Difesa ambientale e coscienza individuale: racconto di un campo in Islanda

L’articolo è stato scritto da Giancarlo La Rocca, che nel febbraio 2017 ha partecipato a un campo di volontariato SCI in Islanda, a Reykiavìk.

In un’aula di Scienze Politiche, prima di una lezione di Diritto Internazionale allo Sviluppo, parlando con una collega di ambizioni ed esperienze, nacque l’idea di andare sul sito del Servizio Civile Internazionale e dare un’occhiata alla lista dei campi disponibili. Confesso, se ce ne fosse bisogno, che la presenza in quella lista dell’Islanda ha tolto di mezzo ogni dubbio sull’opportunità stessa di fare un’esperienza del genere.

Da novembre, l’Islanda è rimasta chiodo fisso dei miei progetti, rafforzata, anche qui, se ce ne fosse stato ancora bisogno, dalla tematica del campo: l’ambiente e la coscienza individuale di ciò che è in nostro potere, dalla conoscenza all’atto pratico. Studiando il diritto allo sviluppo e, tra le altre, la tematica ambientale dalla sua origine sino all’Accordo sul clima siglato a Parigi nel 2015, è stato facile appassionarsi a tutto ciò che gravita intorno alla gestione energetica e all’attitudine dell’uomo verso l’ambiente circostante, dal punto di vista sociologico ma soprattutto politico ed economico.

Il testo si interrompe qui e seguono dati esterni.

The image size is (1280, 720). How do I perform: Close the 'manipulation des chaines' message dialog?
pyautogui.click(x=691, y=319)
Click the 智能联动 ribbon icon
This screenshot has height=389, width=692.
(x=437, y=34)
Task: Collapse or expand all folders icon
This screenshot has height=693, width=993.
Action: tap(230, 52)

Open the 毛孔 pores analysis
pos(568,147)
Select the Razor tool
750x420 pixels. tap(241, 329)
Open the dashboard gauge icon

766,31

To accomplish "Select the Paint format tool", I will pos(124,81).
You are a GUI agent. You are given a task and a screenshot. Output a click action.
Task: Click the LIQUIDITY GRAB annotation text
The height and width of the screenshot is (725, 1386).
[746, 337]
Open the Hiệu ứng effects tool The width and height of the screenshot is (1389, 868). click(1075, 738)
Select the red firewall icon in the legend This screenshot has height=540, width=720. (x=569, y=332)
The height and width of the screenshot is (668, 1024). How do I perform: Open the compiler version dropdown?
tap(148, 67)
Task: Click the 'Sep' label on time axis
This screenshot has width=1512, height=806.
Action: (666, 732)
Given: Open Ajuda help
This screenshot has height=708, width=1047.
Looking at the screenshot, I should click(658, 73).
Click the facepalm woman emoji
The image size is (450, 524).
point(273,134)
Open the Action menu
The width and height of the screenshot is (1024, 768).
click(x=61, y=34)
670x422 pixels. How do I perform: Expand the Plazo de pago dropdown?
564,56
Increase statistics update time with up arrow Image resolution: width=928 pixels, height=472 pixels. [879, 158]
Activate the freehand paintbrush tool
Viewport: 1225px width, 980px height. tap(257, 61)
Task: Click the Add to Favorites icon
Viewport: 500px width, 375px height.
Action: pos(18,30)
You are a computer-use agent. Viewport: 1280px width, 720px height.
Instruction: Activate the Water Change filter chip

Può sembrare uno stereotipo, ma ad un certo punto ci si confronta necessariamente con quanto si è fatto in prima persona in merito a ciò che ci appassiona, e decidere di partire per il campo “Environmentally Aware” in Islanda è stato un piccolissimo passo per avere più consapevolezza, appunto, del nostro operato. Ne ero convinto prima di partire, e ne potevo uscire solo rafforzato, viaggiare è senza dubbio il modo migliore per confrontarsi con il proprio orizzonte, per via dell’apporto diretto o indiretto degli altri su di noi.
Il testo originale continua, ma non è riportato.